* [TEXT EXTRACT]
__________

On May 16, 2008, at 3:23 AM, Stefan Behnel wrote:

> Hi,
>
> Robert Bradshaw wrote:
>> I would rather that string literals be interpreted according to the C
>> library they're linked against. I'm also thinking about code that,
>> say, returns string literals. I would much rather it returns str in
>> Py2 and unicode in Py3.
>
> That would be unexpected, especially in Py3 where the two are  
> distinct types.

They are two distinct types in Py2 as well. (Well, str is being  
renamed to bytes, and unicode to str?)

> As I said to Lisandro in another post:
>
> S> If you want source compatibility, you can't change the semantics  
> based on
> S> the compile time environment - except for the cases where the  
> runtime
> S> environments really differ (such as byte/unicode identifiers).  
> Imagine you
> S> had some latin-1 encoded XML byte literal in your code. In Py2,  
> under your
> S> proposal, this would become a byte string that can be parsed. In  
> Py3,
> S> however, this would suddenly become a unicode string and the  
> parser would
> S> refuse to handle it, as it's no longer ISO encoded.

Yes, I saw this. I don't see how this is an issue--due to your work  
implementing PEP 263 any string literal has a well-defined unicode  
meaning.

>> Note, this is not something that needs to be done to get ready for
>> Py3--it's an assumption that unqualified string literals are the same
>> type as python identifiers.
>
> This happens to be a correct assumption in Py2 and Py3, but I don't  
> see the link.

__________

* [DATA LINES]
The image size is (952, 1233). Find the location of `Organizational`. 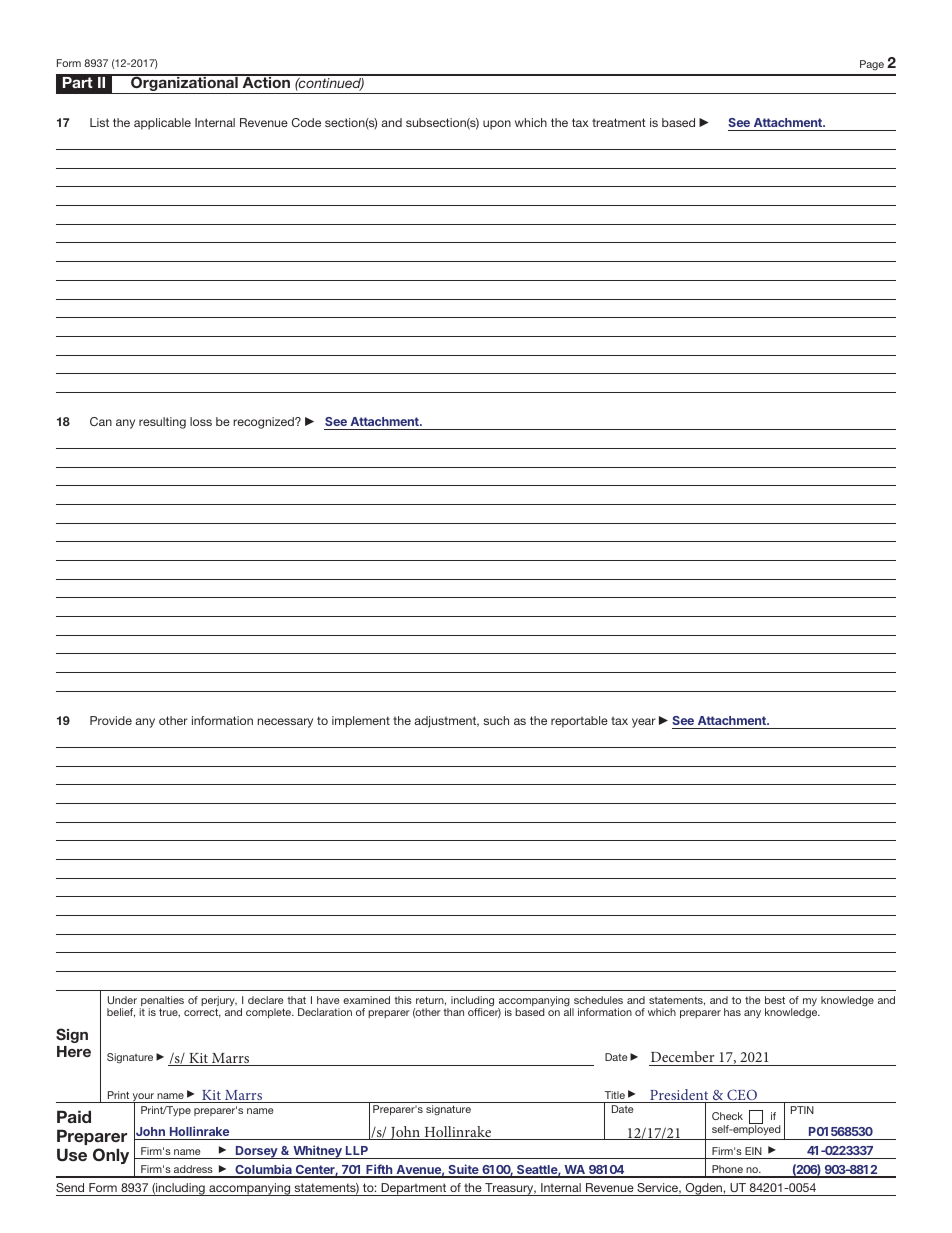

__________

* [WHAT TO WORK ON]
1. According to the email about string literals, what work by Stefan Behnel gives any string literal a well-defined unicode meaning?
2. Continue the email about string literals from its final line.

* [IN RESPONSE]
1. His implementation of PEP 263.

2.
>
>
>> I was doing some playing around with str and unicode in Python, and I
>> noticed that it will automatically convert between the two (no
>> explicit encoding needed) as long as the data in question is pure
>> ASCII.
>
> That would be Py2. Py3 will never attempt any kind of automatic  
> conversion
> between bytes and str. And I am convinced that Cython shouldn't do  
> that either.

I haven't played with Py3. I was actually (pleasantly) surprised it  
worked in Py2, but if it's being discontinued then it doesn't help my  
case. But it does mean that stuff like

--- a.pyx ---

def foo(x):
     if x > 0:
         return "good"
     else:
         return "bad"
-------------

import a
print "3 is %s" % a.foo(3)

won't work in both Py2 and Py3, which I think it should. "Principle  
of least surprise."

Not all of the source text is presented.